5th Translation Inference Across Dictionaries (TIAD) shared task


[LAST UPDATED: 10/01/2022]

Task description

The participating systems will be asked to generate new translations automatically among three languages, English, French, Portuguese, based on known translations contained in the Apertium RDF graph. As these languages (EN, FR, PT) are not directly connected in the graph, no translations can be obtained directly among them there. Based on the available RDF data, the participants will apply their methodologies to derive translations, mediated by any other language in the graph, between the pairs EN/FR, FR/PT and PT/EN.

Participants may also make use of other freely available sources of background knowledge (e.g. lexical linked open data and parallel corpora) to improve performance, as long as no direct translation among the target language pairs is applied.
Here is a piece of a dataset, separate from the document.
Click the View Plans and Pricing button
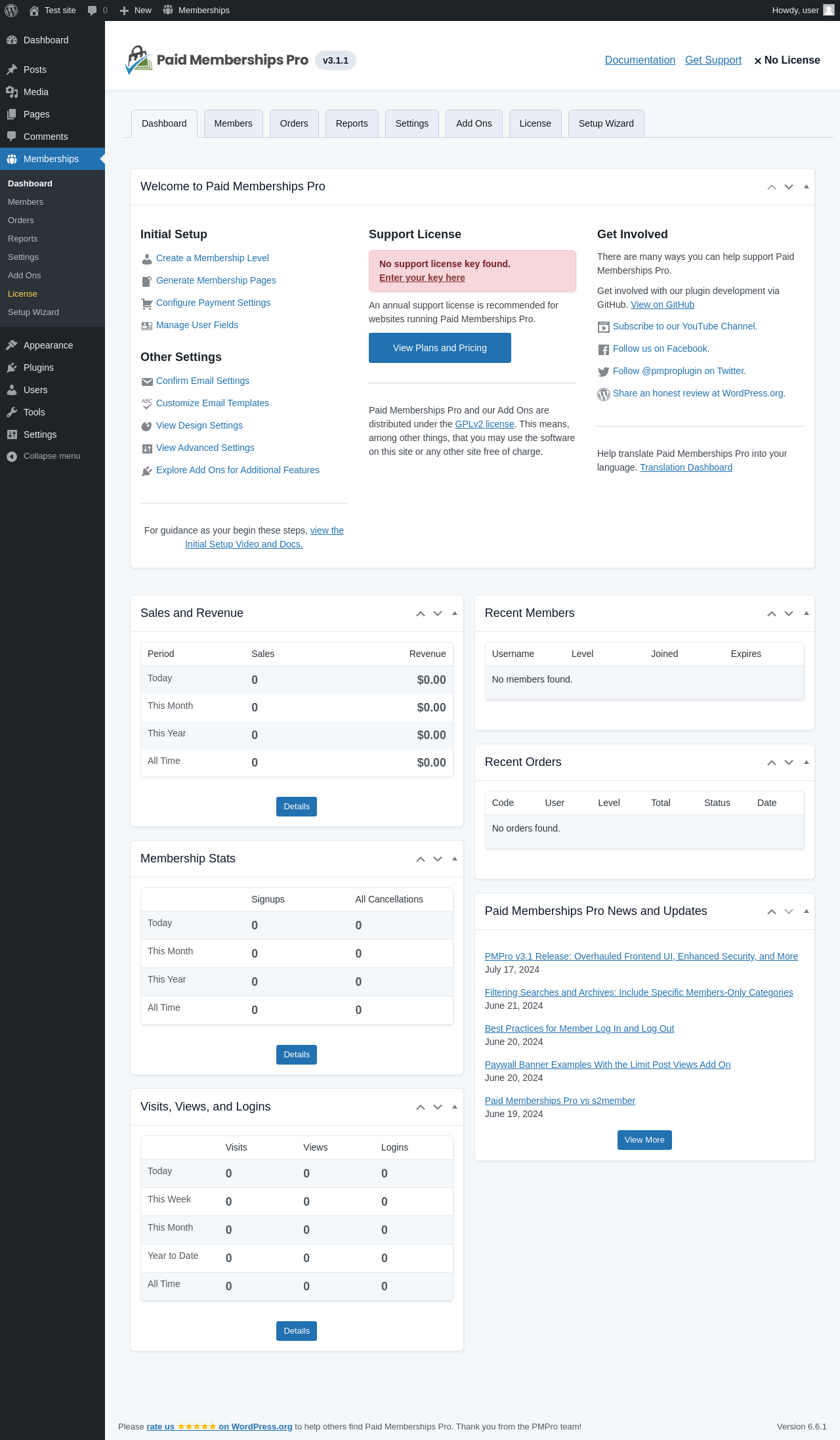This screenshot has width=840, height=1440. click(x=440, y=348)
Beyond performance, participants are encouraged to consider the following issues in particular:

  • The role of the language family with respect to the newly generated pairs
  • The asymmetry of pairs, and how translation direction affects the results
  • The behavior of different parts of speech among different languages
  • The role the number of pivots plays in the process

About the input data source

Apertium is a free open-source machine translation platform. The system was initially created by the Universitat d’Alacant and it is released under the terms of the GNU General Public License. In its core, Apertium relies on a set of bilingual dictionaries, developed by a community of contributors, which covers more than 40 languages pairs.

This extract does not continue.